- **TASK TO COMPLETE**: In this exercise, the entries below include pictures. Repeat exactly the lines from the line with "Click the =ym_predict(A2,A3) cell" to the line with "Given: Select the", including both, but without the pictures.

_ _ _ _ _

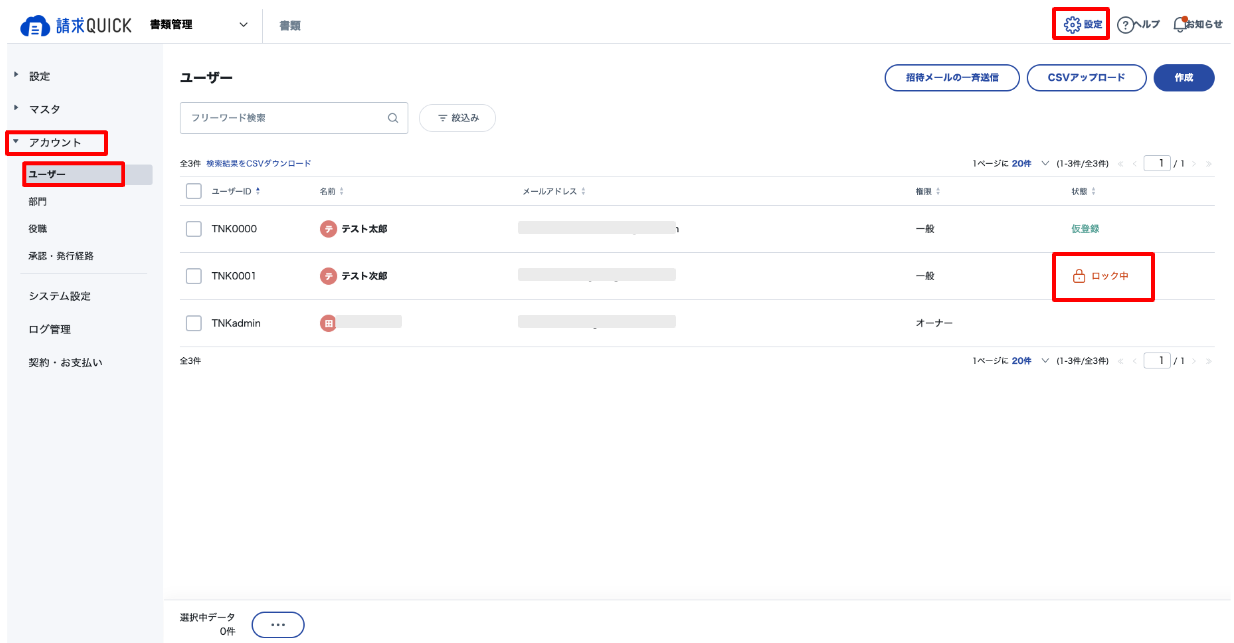This screenshot has height=643, width=1234.
Task: Click the lock icon for TNK0001
Action: (x=1079, y=276)
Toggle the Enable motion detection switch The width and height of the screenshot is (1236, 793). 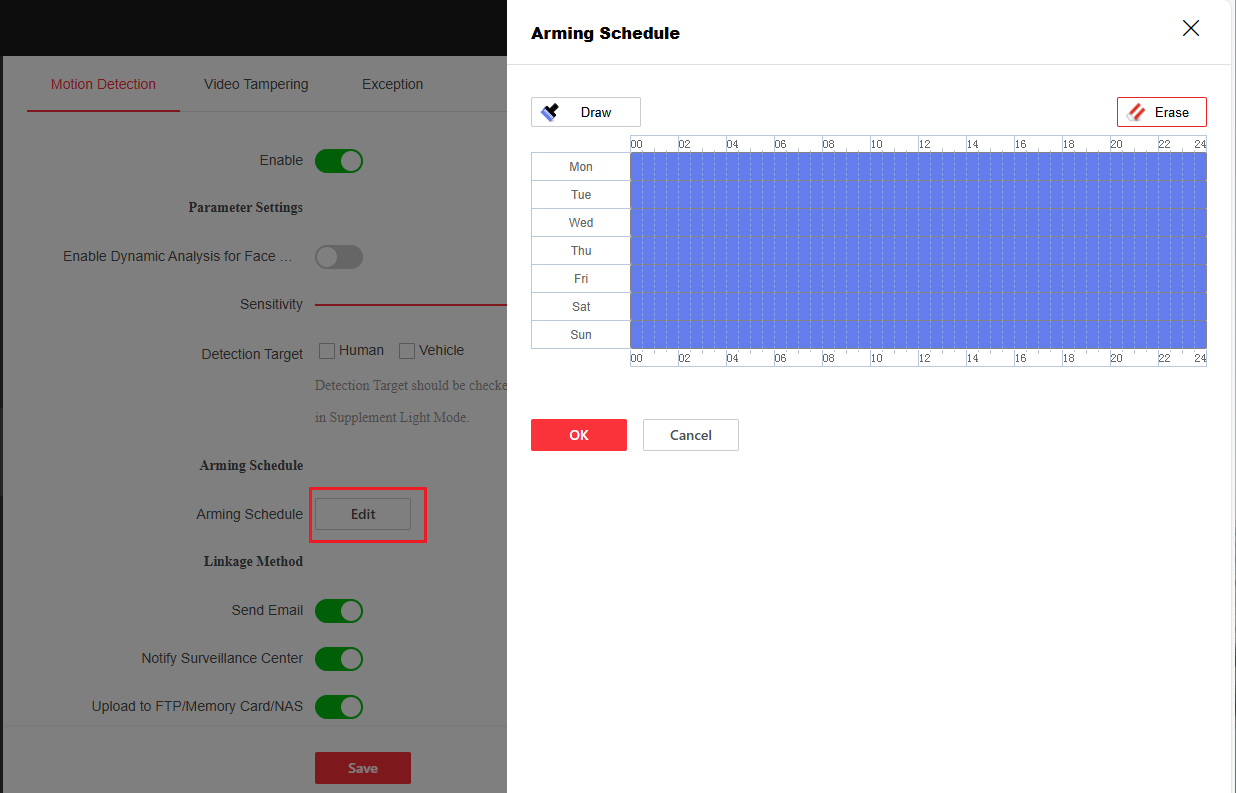click(338, 161)
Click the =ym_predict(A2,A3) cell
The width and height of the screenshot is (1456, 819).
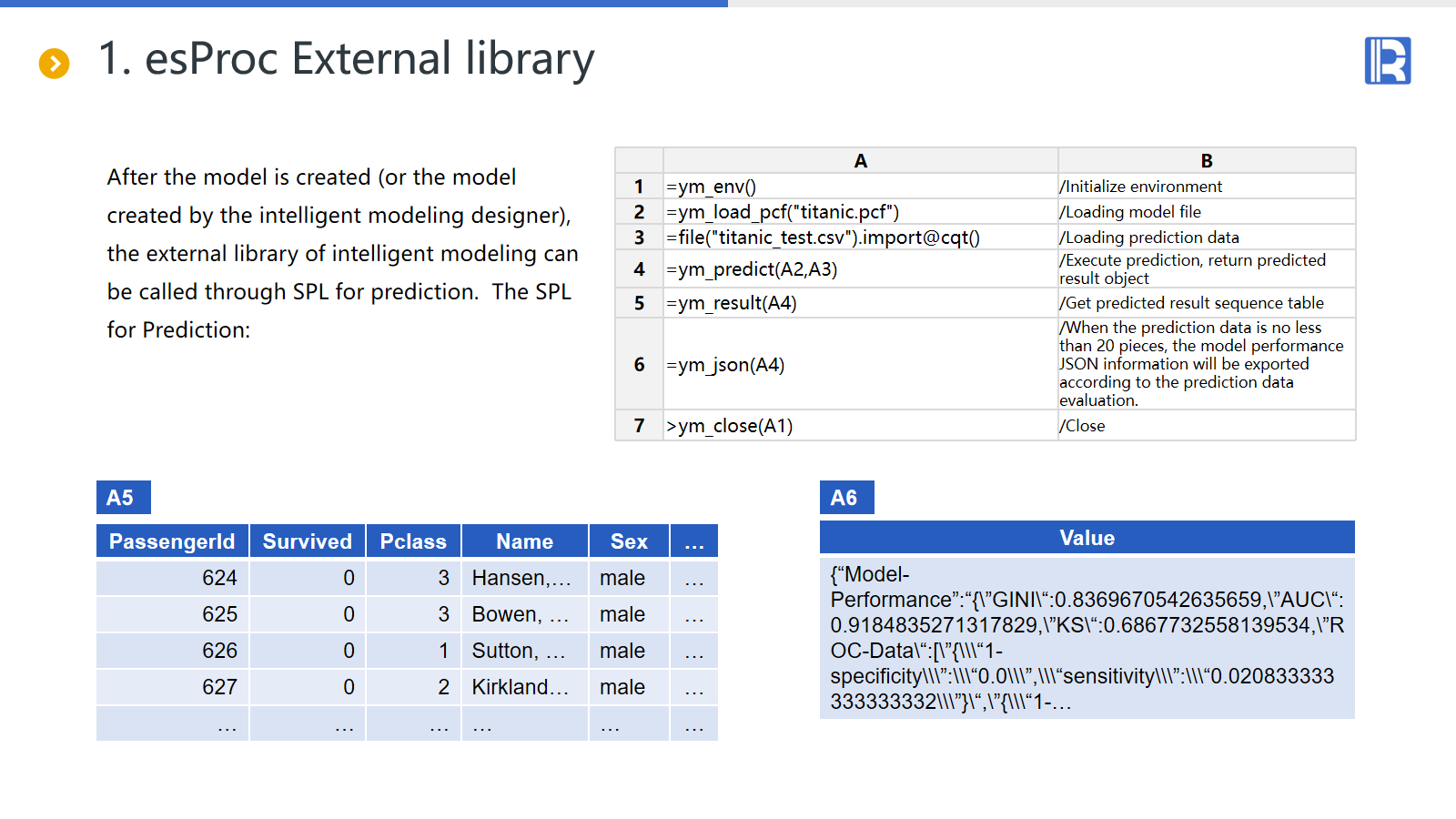(860, 269)
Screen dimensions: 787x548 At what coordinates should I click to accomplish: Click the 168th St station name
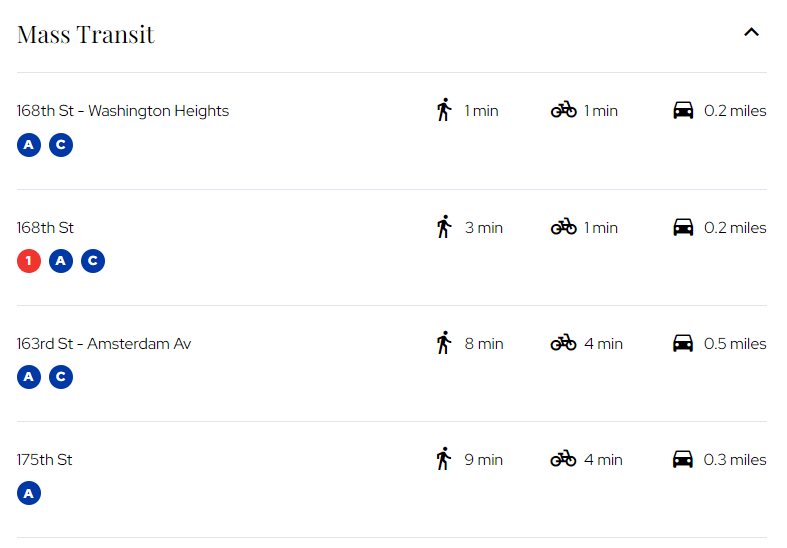(x=45, y=228)
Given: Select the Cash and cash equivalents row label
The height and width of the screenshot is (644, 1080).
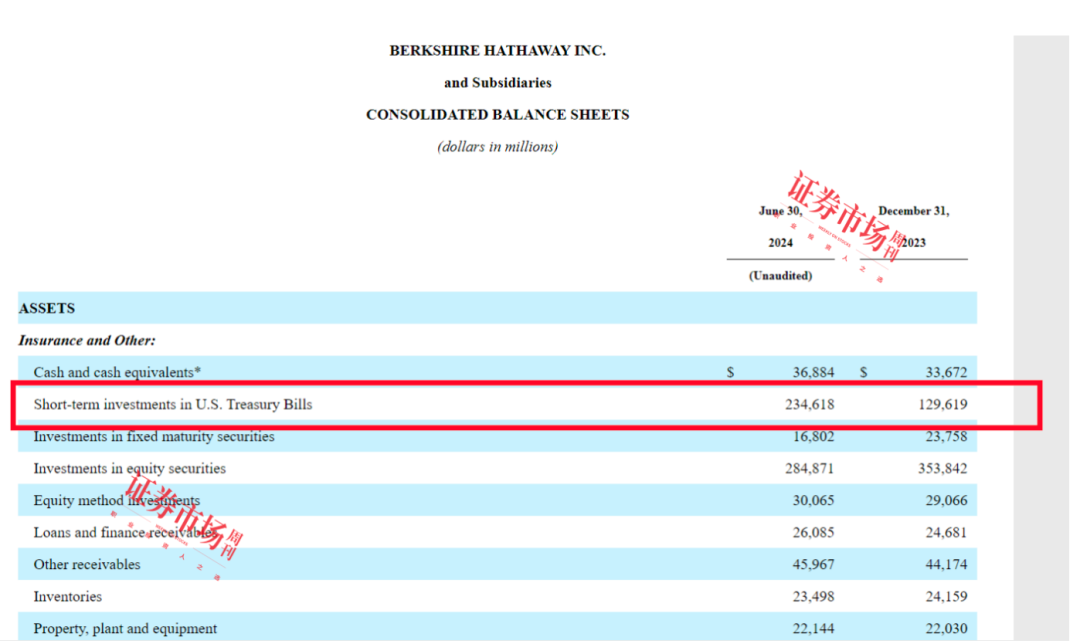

_ _ _ _ _

- **TASK ANSWER**:
Click the =ym_predict(A2,A3) cell
The width and height of the screenshot is (1456, 819).
(860, 269)
Screen dimensions: 787x548 At what coordinates should I click to accomplish: Click the 168th St station name
(x=45, y=228)
Given: Select the Cash and cash equivalents row label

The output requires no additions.